Phishing being common among social engineering, attackers often target large enterprises with spear phishing and whaling campaigns. With increased security awareness, such emails are generally reported to the security team. However, threat actors often incorporate new techniques making phishing difficult to detect and comprehend by users. The security team must act promptly to gather all the necessary data to conclude. It's as simple as clicking a button, and all the crucial pieces of evidence appear in the case.
The playbook can be triggered either through incidents or executed manually. Below, we will discuss the manual execution and also showcase the playbook that can be triggered automatically.
Latest Phishing Attack Trend
There has been a rise in phishing emails leveraging QR codes as a source of attack. Dubbed Quishing, it's very difficult to detect by the email security gateway and is easily passed to the user. While the phishing email content remains the same; showing some emergency issues or incidents and asking them to follow the link. However, in this case, the link has been replaced by a QR code that has to be scanned by a camera usually via a mobile device. It's a simple yet effective method to bypass the email security.
To initiate the investigation, we require the message_id. This refers to the id field in the output provided by the O365. Please do not confuse it with internetMessageId. This can be accomplished using the playbook named "Search Email - O365", which accepts input such as sender, receiver, subject, userId, and searchby. This playbook searches within the user's inbox, using the parameters provided in the playbook input and outputs the message_id. This message_id is used to identify the email uniquely in the inbox.
The input parameter sender, receiver, and subject are optional but needs at least one parameter to initiate the search. Providing all three narrows down to the exact email. After executing this playbook, the result can be found in the Cases. Clicking on "Show Json Data" will display all the results returned for the search.
There could be multiple results depending on the input variable. We recommend manually reviewing these results and extracting the specific message ID. Clicking on the "Show JSON Data" instruction will show you details of the email consisting of the maximum information required, including the mail read status, that is needed for the investigation as shown below.
After this step, we can proceed with another playbook called "Email Forensics - Lite". In this playbook, we have two inputs: userId and message_id . This playbook offers a wide range of actions and scripts to extract as much detail as possible.

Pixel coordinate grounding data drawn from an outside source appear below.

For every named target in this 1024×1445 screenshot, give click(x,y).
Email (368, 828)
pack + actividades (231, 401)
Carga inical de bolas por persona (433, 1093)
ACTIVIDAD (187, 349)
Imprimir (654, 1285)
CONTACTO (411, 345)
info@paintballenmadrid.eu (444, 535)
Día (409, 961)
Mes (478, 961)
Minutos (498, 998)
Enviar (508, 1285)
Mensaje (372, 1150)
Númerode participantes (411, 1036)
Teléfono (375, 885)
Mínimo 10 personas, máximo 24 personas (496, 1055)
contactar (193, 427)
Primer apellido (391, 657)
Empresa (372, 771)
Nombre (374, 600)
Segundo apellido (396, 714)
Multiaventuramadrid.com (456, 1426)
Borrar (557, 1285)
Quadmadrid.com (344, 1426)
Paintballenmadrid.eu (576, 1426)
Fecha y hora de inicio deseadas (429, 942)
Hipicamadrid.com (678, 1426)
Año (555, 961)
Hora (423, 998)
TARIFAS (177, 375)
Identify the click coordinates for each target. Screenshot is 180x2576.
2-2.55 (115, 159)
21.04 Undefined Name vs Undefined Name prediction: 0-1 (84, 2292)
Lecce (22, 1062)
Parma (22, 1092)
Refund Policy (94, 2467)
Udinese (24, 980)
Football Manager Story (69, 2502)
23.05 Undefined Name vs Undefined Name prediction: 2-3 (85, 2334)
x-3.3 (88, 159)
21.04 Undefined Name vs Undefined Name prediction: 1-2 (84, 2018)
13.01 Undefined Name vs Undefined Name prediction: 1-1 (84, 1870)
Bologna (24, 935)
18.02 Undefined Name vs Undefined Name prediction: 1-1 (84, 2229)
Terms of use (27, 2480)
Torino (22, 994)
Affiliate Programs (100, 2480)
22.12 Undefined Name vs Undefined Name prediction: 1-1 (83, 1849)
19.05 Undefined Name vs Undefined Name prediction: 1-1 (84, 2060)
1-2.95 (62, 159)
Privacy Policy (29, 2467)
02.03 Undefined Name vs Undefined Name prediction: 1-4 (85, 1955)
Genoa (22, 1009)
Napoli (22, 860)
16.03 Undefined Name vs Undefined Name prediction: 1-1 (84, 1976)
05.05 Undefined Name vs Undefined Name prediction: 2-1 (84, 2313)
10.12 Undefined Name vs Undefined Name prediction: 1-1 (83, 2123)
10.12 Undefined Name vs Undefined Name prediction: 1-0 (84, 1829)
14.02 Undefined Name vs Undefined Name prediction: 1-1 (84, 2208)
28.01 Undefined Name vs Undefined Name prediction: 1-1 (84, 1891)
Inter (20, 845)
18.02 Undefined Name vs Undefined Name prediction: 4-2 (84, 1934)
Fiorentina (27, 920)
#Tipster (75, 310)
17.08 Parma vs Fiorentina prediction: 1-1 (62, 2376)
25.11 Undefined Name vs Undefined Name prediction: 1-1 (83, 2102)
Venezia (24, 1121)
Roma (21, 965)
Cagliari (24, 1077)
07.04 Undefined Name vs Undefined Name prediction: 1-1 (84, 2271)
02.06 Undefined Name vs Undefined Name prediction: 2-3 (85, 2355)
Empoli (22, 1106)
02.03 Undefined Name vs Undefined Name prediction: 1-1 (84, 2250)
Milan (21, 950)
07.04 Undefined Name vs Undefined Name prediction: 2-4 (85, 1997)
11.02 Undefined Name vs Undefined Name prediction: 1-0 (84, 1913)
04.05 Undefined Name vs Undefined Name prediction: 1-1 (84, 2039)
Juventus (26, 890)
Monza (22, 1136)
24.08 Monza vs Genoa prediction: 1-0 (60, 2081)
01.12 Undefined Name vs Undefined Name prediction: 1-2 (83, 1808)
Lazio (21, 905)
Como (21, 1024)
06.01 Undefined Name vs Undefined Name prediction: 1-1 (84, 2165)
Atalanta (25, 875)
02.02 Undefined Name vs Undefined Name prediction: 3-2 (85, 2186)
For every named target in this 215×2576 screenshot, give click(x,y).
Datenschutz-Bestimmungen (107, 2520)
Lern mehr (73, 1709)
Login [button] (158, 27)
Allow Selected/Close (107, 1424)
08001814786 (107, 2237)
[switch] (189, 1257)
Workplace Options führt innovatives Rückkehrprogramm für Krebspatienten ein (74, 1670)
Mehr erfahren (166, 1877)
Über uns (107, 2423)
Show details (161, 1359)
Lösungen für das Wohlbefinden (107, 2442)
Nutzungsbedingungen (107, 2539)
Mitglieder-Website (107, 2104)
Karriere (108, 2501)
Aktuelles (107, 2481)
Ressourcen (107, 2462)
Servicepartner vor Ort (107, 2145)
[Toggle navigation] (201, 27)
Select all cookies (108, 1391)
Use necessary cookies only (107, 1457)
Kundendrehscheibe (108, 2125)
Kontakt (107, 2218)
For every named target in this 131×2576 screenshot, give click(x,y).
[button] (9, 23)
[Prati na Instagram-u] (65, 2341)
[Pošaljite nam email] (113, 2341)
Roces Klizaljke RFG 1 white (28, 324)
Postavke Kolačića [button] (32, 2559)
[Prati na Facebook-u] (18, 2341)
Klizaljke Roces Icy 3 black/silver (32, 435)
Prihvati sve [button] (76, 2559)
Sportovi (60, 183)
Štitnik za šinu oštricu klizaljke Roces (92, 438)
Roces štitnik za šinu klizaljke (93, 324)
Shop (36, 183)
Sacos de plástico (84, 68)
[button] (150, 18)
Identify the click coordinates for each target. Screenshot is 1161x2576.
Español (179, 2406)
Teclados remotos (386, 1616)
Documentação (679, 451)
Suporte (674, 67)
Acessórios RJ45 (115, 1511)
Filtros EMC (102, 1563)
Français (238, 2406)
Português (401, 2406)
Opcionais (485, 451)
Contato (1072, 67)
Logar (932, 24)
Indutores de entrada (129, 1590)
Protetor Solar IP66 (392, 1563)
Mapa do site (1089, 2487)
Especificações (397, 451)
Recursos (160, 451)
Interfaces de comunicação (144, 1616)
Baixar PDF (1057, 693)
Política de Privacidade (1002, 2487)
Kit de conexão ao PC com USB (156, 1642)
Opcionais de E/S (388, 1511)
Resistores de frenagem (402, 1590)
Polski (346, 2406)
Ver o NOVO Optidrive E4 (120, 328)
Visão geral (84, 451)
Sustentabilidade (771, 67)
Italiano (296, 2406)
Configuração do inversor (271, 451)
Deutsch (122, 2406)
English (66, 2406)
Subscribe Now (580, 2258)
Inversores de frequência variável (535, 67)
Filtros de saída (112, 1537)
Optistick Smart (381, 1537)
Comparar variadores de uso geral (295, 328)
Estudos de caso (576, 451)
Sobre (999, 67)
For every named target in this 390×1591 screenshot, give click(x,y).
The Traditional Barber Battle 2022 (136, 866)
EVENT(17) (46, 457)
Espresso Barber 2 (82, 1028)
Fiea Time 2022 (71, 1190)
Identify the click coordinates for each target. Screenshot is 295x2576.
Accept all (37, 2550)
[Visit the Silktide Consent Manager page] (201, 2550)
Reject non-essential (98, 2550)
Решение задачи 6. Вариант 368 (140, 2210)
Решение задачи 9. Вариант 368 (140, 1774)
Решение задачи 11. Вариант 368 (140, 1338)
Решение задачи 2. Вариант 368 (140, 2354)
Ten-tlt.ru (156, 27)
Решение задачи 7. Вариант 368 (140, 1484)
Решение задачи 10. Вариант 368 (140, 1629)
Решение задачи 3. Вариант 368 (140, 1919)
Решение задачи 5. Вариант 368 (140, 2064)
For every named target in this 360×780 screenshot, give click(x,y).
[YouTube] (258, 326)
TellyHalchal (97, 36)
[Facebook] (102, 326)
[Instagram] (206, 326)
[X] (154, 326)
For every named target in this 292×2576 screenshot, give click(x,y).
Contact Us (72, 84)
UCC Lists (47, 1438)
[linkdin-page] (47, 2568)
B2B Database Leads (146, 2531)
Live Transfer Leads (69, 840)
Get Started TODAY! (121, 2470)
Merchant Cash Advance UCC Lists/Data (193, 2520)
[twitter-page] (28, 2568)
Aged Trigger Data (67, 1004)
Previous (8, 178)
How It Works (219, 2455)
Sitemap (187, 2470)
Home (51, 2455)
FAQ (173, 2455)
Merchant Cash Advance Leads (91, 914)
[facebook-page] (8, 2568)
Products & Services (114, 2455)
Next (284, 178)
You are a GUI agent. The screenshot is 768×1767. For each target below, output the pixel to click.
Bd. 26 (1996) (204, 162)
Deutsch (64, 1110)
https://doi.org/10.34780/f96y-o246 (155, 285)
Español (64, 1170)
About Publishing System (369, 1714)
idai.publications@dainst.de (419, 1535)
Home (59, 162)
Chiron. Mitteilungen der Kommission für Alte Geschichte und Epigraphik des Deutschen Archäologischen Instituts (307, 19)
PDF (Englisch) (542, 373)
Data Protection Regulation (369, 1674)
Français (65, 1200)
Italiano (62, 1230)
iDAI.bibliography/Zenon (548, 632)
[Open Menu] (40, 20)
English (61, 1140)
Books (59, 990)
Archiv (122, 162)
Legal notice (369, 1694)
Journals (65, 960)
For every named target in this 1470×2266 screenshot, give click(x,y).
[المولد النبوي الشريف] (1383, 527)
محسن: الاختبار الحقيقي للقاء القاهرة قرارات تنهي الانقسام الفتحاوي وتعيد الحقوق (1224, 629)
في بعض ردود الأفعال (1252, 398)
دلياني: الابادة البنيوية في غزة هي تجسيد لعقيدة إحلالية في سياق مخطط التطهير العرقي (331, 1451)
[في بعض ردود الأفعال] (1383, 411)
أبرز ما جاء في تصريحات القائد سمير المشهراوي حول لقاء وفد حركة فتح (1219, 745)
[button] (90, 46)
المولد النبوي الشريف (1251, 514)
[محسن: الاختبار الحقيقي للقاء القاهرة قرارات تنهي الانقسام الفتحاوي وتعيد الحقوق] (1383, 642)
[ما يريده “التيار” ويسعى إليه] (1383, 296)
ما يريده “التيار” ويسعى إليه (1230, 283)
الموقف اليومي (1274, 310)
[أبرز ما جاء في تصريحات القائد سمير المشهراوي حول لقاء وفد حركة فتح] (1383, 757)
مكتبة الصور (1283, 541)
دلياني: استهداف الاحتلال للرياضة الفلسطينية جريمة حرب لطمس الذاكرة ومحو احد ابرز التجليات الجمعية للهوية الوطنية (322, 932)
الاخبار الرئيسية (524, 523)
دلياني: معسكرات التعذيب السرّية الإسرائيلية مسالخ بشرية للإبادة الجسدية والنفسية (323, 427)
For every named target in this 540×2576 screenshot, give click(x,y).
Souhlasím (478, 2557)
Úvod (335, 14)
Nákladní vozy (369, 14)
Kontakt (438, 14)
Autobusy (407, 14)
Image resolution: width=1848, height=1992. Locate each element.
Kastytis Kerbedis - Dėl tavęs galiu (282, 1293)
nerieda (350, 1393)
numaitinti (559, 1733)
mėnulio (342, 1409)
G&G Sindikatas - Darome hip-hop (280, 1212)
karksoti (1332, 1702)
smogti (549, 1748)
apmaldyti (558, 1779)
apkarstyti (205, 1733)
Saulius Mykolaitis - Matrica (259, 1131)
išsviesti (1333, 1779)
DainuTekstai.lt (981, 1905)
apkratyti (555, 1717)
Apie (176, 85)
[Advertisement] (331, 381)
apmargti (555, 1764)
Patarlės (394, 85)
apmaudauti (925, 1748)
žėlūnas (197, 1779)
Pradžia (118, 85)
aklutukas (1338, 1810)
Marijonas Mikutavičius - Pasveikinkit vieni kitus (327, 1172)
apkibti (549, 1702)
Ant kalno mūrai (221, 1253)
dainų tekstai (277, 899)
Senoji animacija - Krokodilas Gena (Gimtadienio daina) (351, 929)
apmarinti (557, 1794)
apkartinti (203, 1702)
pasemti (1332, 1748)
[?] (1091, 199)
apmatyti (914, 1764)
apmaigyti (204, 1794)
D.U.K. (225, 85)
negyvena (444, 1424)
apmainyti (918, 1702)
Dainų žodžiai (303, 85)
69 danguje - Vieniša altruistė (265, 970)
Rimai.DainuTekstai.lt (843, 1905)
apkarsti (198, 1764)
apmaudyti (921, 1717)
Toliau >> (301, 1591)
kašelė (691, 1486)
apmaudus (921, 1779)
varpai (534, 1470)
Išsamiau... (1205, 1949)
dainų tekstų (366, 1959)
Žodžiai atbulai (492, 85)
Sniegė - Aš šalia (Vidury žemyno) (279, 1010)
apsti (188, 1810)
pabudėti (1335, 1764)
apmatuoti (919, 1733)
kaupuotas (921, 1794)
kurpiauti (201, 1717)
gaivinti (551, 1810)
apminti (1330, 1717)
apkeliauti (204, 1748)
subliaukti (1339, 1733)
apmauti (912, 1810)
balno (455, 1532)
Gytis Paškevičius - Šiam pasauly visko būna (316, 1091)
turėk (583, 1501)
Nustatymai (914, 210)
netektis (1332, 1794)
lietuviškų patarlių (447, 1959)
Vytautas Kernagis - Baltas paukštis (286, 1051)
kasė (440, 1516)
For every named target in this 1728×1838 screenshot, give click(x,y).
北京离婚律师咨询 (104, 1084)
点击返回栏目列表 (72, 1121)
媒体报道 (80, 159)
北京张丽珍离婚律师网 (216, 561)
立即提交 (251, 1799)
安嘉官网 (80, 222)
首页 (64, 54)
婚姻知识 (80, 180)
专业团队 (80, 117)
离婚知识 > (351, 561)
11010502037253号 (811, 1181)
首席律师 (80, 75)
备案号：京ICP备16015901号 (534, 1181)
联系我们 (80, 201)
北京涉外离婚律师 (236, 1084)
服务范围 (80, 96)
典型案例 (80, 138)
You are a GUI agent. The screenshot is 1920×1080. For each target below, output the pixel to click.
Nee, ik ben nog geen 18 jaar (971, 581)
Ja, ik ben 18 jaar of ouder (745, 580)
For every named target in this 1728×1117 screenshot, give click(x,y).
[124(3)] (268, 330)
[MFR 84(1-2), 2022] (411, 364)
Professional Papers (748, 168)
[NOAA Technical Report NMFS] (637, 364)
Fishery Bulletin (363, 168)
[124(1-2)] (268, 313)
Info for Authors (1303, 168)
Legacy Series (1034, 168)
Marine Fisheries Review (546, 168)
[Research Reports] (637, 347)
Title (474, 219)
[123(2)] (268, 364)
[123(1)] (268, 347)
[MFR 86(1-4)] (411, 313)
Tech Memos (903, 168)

This playbook collects information such as sender IP details, URL details, and attachment details including QR data. These artifacts are being extracted from the message header, email body, and included attachments. In light of the recent Quishing attacks, we have included the QR decoder too, which would scan for the QR code in the attached image, and decode it. If the data contains a URL, it will be added as an artifact. The extracted IP and URL information is enriched using threat intelligence sources like VirusTotal and RecordedFuture.
Additionally, we also provide the email's body content and even the attached image so that analysts can directly view the email's contents and gain a new perspective.
Below we can see the case for each extracted URL/IP with its reputation and enrichment.
Clicking on the Show JSON data on URL Case Reputation and IP Case Reputation.
All these IP/URL and any other IOCs are added to the artifacts as shown below.
To make the investigation easy for the analyst, we have also included all the extra information that could be relevant.